++++ Given passage ++++
Sunday, January 28, 2007

29 ain't just a number

happy bday to reader and dear friend jgirl!

Friday, January 26, 2007

trump down, bush to go!

talk about 'subverting the dominant paradigm!' apparently, the revolution will be televised.

in case you were wondering where i've been this week...

here's what i've been up to. i don't think i look great in red, but whatever.

Wednesday, January 24, 2007

misplaced aggression

check out how cheney deflects any criticism of focus on the family onto wolf blitzer:

Q We're out of time, but a couple of issues I want to raise with you. Your daughter Mary, she's pregnant. All of us are happy. She's going to have a baby. You're going to have another grandchild. Some of the -- some critics, though, are suggesting, for example, a statement from someone representing Focus on the Family:
"Mary Cheney's pregnancy raises the question of what's best for children. Just because it's possible to conceive a child outside of the relationship of a married mother and father, doesn't mean it's best for the child."

Do you want to respond to that?


Q She's obviously a good daughter --

THE VICE PRESIDENT: I'm delighted -- I'm delighted I'm about to have a sixth grandchild, Wolf, and obviously think the world of both of my daughters and all of my grandchildren. And I think, frankly, you're out of line with that question.

Q I think all of us appreciate --

THE VICE PRESIDENT: I think you're out of -- I think you're out of line with that question.

Q -- your daughter. We like your daughters. Believe me, I'm very, very sympathetic to Liz and to Mary. I like them both. That was just a question that's come up and it's a responsible, fair question.

THE VICE PRESIDENT: I just fundamentally disagree with your perspective.

Friday, January 19, 2007

one thumb sideways

as promised, i'm back with yet another thrilling mini-review, this time of 'factory girl,' the trailer for which i savaged in an earlier post. turns out, it wasn't too bad. sienna miller, who i only know from tabloids (i mean, i hear she's in them a lot, i wouldn't know), was fantastic. hayden christensen as dylan: made my ears bleed. guy pearce as andy warhol: best warhol performance i've seen (much better than david bowie in 'basquiat' and somewhat better than 'jared harris' in 'i shot andy warhol.') the costume design was amazing and the set design was pretty good, too. ileana douglas appears in two scenes as diana vreeland and stinks up the joint but good.
++++
Problems to work on:
**a.** Answer these questions about the blog posts:
(i) Whose birthday is celebrated in the post dated Sunday, January 28, 2007?
(ii) Which grandchild does the Vice President say he is about to have?
(iii) Which actor plays Andy Warhol in 'factory girl'?
**b.** Pick up the blog posts after the last sentence of the 'factory girl' review and write on from there.
The data that comes next has no connection to the blog posts.
++++ Supplied data ++++
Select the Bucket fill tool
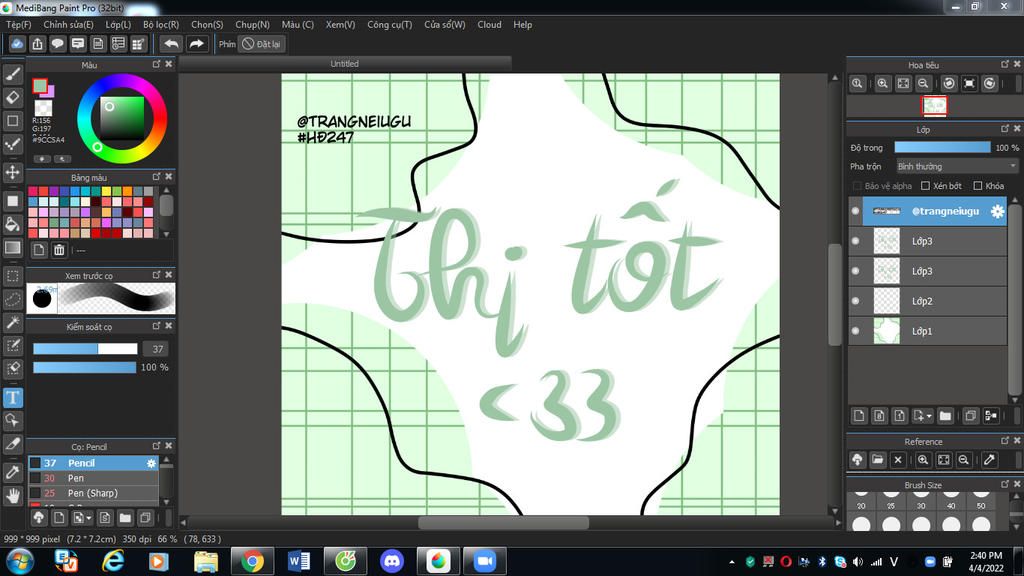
++++
Answers by task:
**a.**
(i) jgirl, a reader and dear friend of the blogger
(ii) His sixth grandchild
(iii) Guy Pearce

**b.**
plan to watch a few more this weekend and will return with battle tales for you all.

in the meantime, please enjoy a fantastic track i've been wearing out lately:

snow patrol & martha wainwright - set fire to the third bar

Thursday, January 18, 2007

uh oh - here we go

honk if you dislike dubya

my bff wordy nerdy just posted a hilarious list of anti-bushie bumperstickers which is well worth a check-out. my personal fave: "Of Course It Hurts: You're Being Screwed by an Elephant"

Tuesday, January 16, 2007

something's amiss

not to get all perez hilton on your asses, but is there something weird going on with brad pitt's face?

lately, every time i see his face, it seems there is something off about's got that 'i am older -- and you can tell it in little ways -- yet my face is strangely smooth' thing going on, right?

anyway, i think we needed a moment of shallow around here after my bush administration rants of the last few days, so hope you enjoyed our crystal light moment.

Monday, January 15, 2007

i didn't see the golden globes yet...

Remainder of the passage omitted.